-- start Excerpt provided --
4.If I enable hyper thread, don't set emulator fifo priority, only set vcpu isolation and priority. The guest also got hung. (Juri already on test server and HT already set. Wait he release server, I can provide test info. )

Comment 1 Pei Zhang 2021-04-15 10:54:08 UTC
Hello Minxi, 

Does this testing scenario works with libvirt and disabling HT? As customers use kvm-rt from libvirt layer. And I think we suggest users to disable HT for the KVM-RT for the performance guarantee.Thanks.

Best regards,

Pei

Comment 2 mhou 2021-04-15 11:20:11 UTC
Hello Pei

I thought when using libvirt to start a guest, it will work as well. It just occurs when using qemu. From the perspective of qemu, this situation will be encountered regardless of whether HT is turned off.
-- end Excerpt provided --
**Given request 1:** According to the KVM-RT thread, what does Pei Zhang think users are advised to do with HT for KVM-RT to guarantee performance?
**Given request 2:** Quote the KVM-RT thread from "I thought when" up to and including "is turned off.".
**Given request 3:** Decide whether each statement agrees with the KVM-RT thread, answering yes or no and quoting the deciding words: (a) Pei Zhang's comment was posted on 2021-04-15 at 10:54:08 UTC. (b) mhou says that, from qemu's side, the problem appears only when HT is turned on. (c) Pei Zhang says customers use kvm-rt from the libvirt layer.
-- start Supplied entries --
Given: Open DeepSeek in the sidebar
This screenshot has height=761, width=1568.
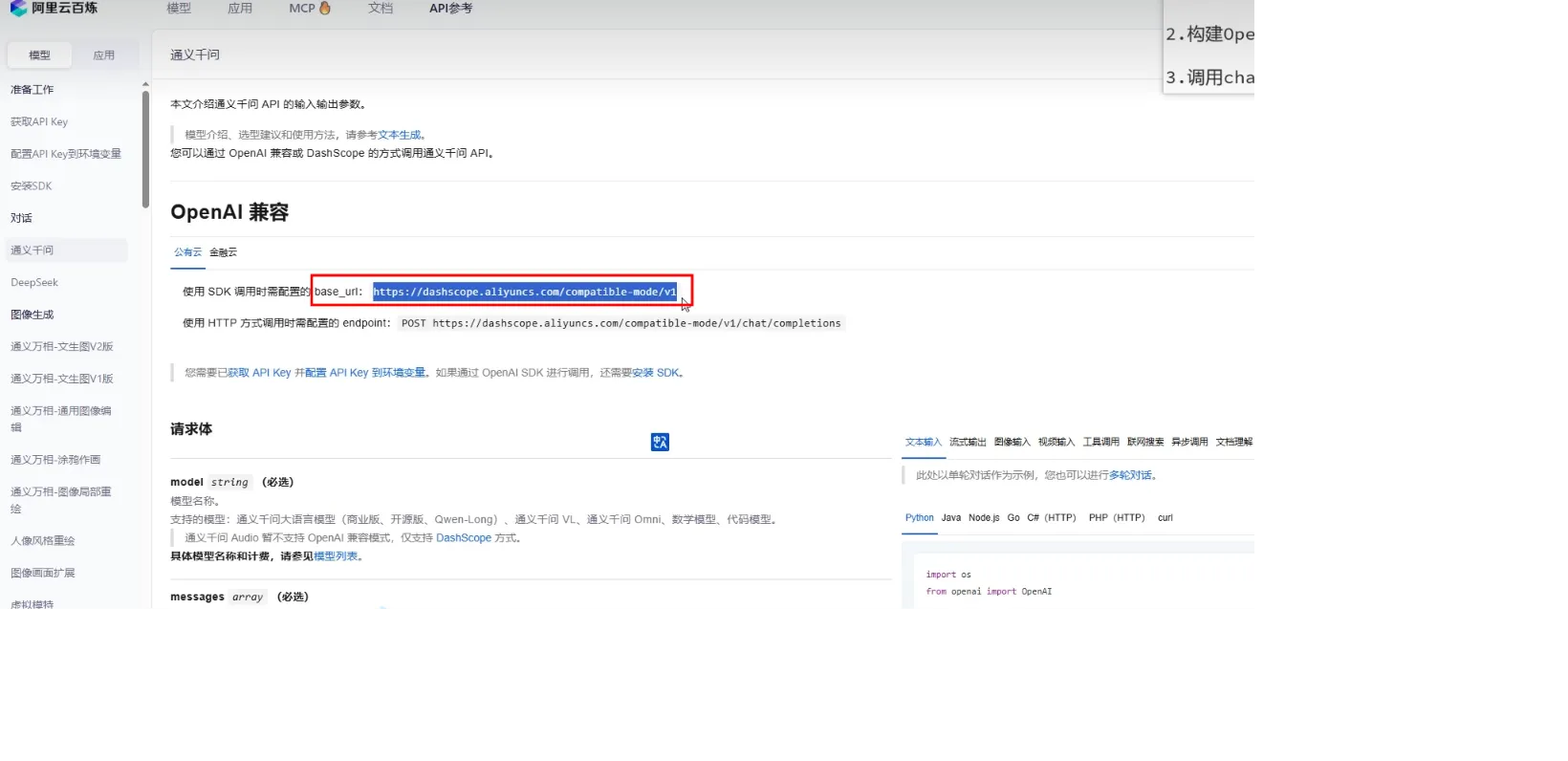Looking at the screenshot, I should 34,283.
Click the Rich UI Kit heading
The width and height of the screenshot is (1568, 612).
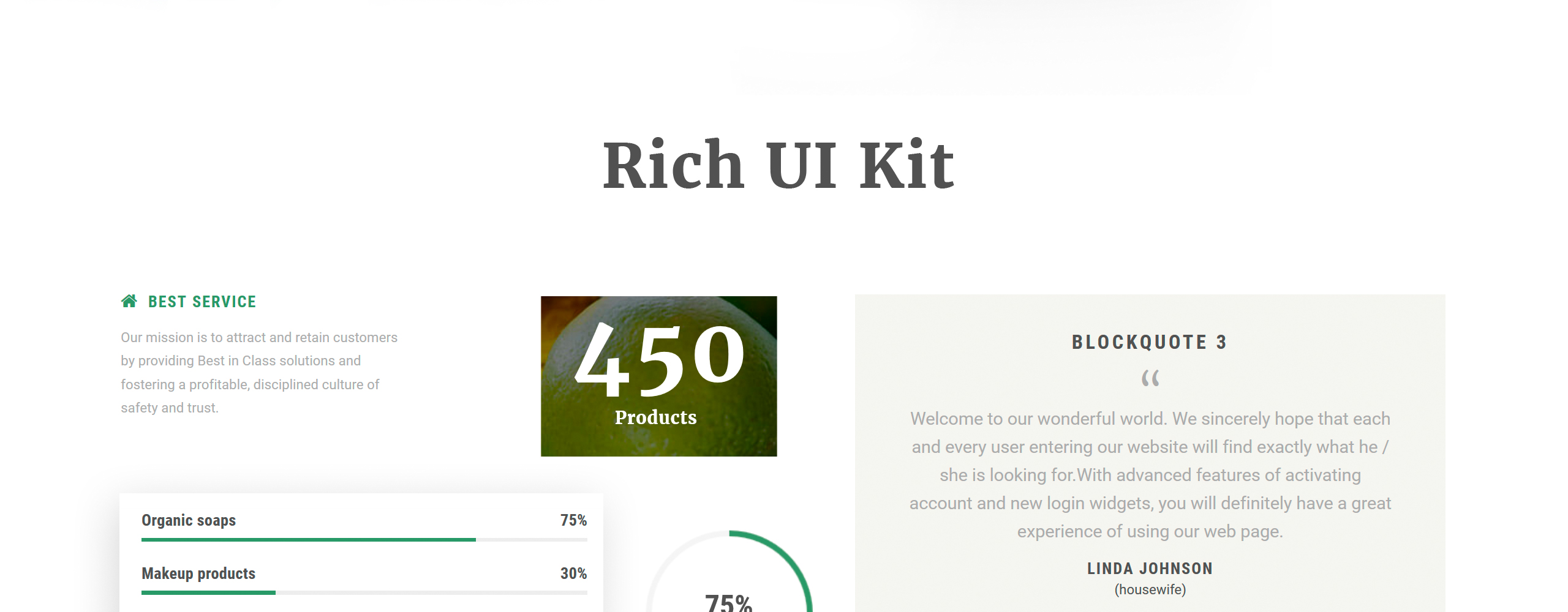[778, 165]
-- end Supplied entries --
**Expected output 1:** Disable HT.

**Expected output 2:**
I thought when using libvirt to start a guest, it will work as well. It just occurs when using qemu. From the perspective of qemu, this situation will be encountered regardless of whether HT is turned off.

**Expected output 3:**
(a) Yes: "Comment 1 Pei Zhang 2021-04-15 10:54:08 UTC"
(b) No: "this situation will be encountered regardless of whether HT is turned off."
(c) Yes: "As customers use kvm-rt from libvirt layer."